### [Problem description]
Transcribe all records exactly.

Stored data:
###
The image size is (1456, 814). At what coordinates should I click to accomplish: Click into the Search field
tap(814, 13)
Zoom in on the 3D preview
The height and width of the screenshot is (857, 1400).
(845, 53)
###
### [Exercise result]
The image size is (1456, 814). At what coordinates should I click to accomplish: Click into the Search field
tap(814, 13)
Zoom in on the 3D preview
The height and width of the screenshot is (857, 1400).
(845, 53)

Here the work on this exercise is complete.